Lisocabtagene Maraleucel Approved for Follicular Cancer

The CAR T-cell therapy received accelerated approval to treat advanced cases of pretreated follicular lymphoma. 

The U.S. Food and Drug Administration (FDA) has granted accelerated approval to lisocabtagene maraleucel (Breyanzi) for the treatment of adult patients with relapsed or refractory follicular lymphoma who have already received at least two lines of systemic therapy. 

Lisocabtagene maraleucel is a chimeric antigen receptor (CAR) T-cell therapy, a type of immunotherapy in which a patient’s own T cells (a type of immune cell) are removed, modified in the lab to recognize a target protein, and then infused back into the patient to find and kill cancer cells. Lisocabtagene maraleucel is designed to target the CD19 protein that is highly expressed by malignant B cells, including follicular lymphoma cells. 

Follicular lymphoma is a hematologic cancer that begins in B cells.  

Lisocabtagene maraleucel was approved to treat chronic lymphocytic leukemia and small lymphocytic leukemia in March 2024 and large B-cell lymphoma in June 2022. The current approval makes it the third CD19-directed CAR T-cell therapy approved for relapsed or refractory follicular lymphoma, after axicabtagene ciloleucel (Yescarta) and tisagenlecleucel (Kymriah). 

The approval is based on results from TRANSCEND-FL, an open-label, multicenter, single-arm, phase II trial that enrolled patients with relapsed or refractory follicular lymphoma who had received at least two prior lines of systemic therapy, including an anti-CD20 antibody and an alkylating chemotherapy.  

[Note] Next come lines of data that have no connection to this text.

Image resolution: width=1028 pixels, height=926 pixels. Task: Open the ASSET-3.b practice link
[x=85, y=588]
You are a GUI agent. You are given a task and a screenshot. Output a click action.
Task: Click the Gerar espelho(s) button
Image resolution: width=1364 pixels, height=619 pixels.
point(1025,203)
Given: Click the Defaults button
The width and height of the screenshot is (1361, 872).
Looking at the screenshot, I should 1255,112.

Among 94 evaluable patients, 95.7% experienced an objective response, and the median duration of response was not reached after a median follow up of 16.8 months. 

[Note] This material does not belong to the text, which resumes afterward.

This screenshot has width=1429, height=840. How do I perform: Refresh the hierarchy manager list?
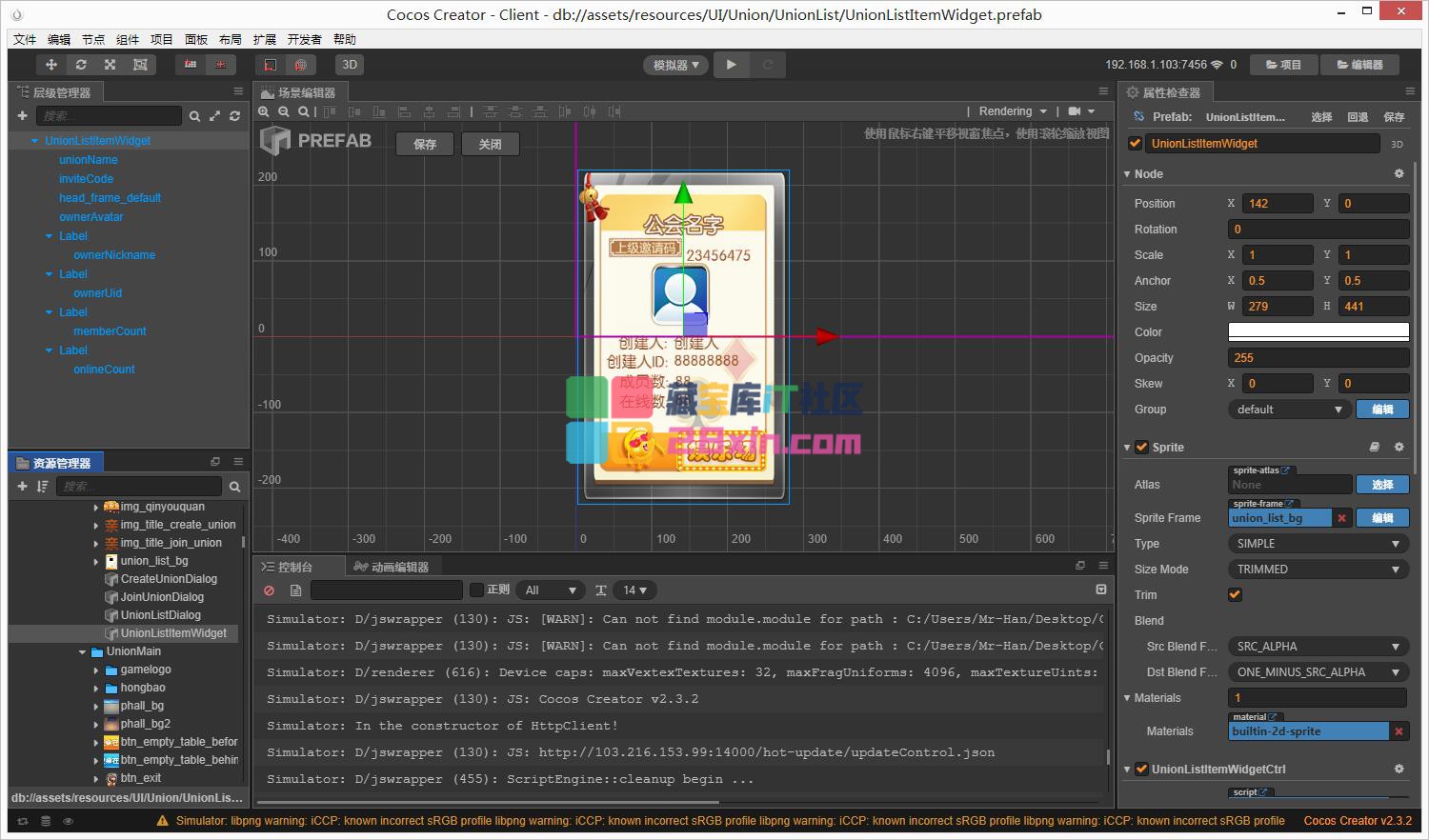point(234,116)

The recommended dose for lisocabtagene maraleucel is 90×106 to 110×106 viable CAR T cells administered two to seven days after chemotherapy pretreatment, which depletes the patient’s existing immune cells. 

The prescribing information for lisocabtagene maraleucel includes a boxed warning for fatal or life-threatening cytokine release syndrome, neurologic toxicities, and secondary blood cancers. 

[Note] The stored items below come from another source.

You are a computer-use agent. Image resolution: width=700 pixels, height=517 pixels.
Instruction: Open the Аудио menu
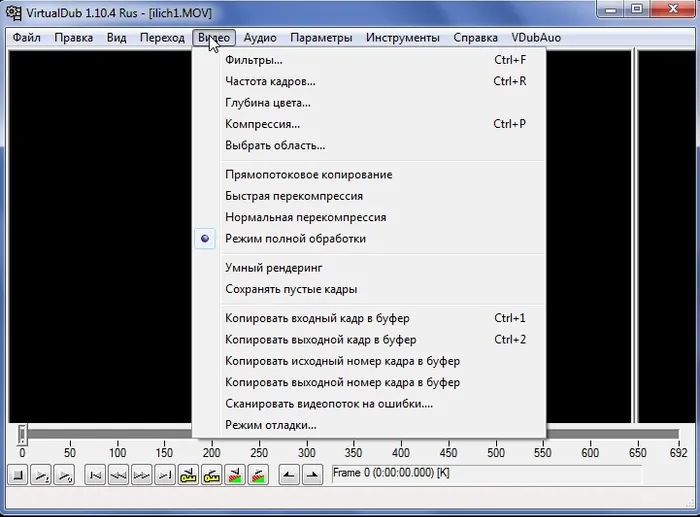(x=260, y=38)
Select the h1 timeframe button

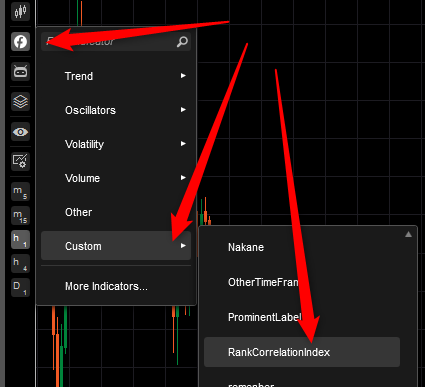click(x=20, y=240)
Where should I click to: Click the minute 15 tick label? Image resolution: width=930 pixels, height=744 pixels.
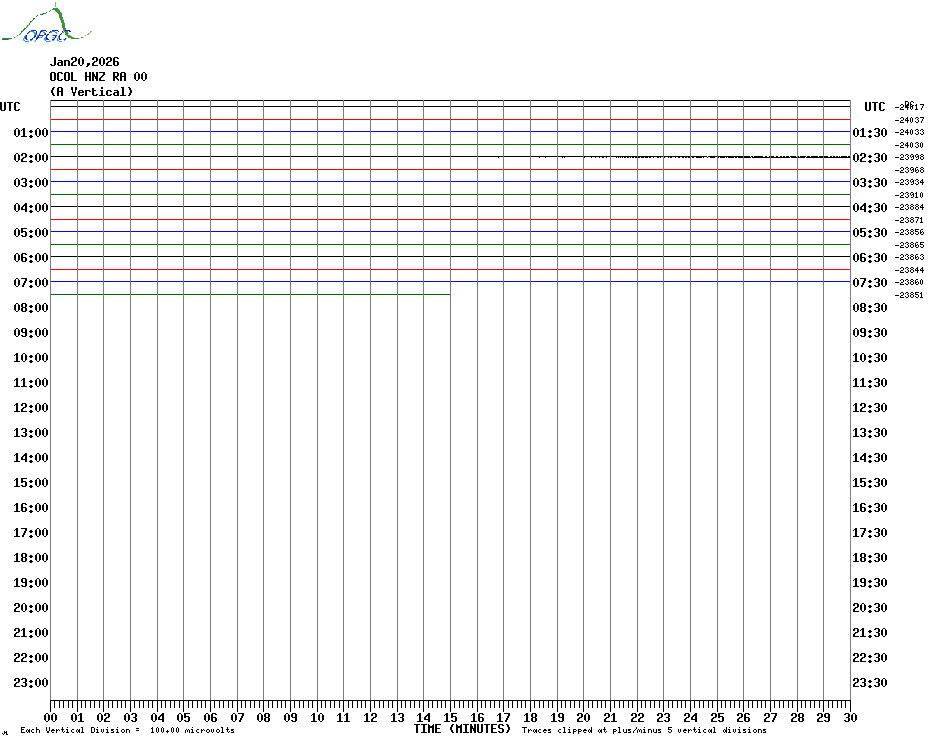click(450, 717)
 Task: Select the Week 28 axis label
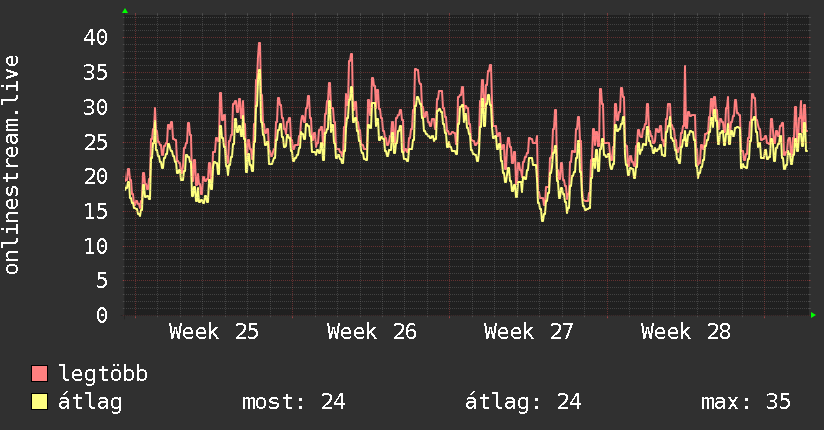(x=685, y=332)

Follicular lymphoma is a slow-growing type of non-Hodgkin lymphoma that begins in B cells. According to federal statistics, it was estimated that 80,620 individuals would be diagnosed with non-Hodgkin lymphoma and 20,140 patients would die of the disease in the United States in 2024. 

The FDA rendered its decision on May 15, 2024. Accelerated approval means that continued approval may be contingent upon a confirmatory trial.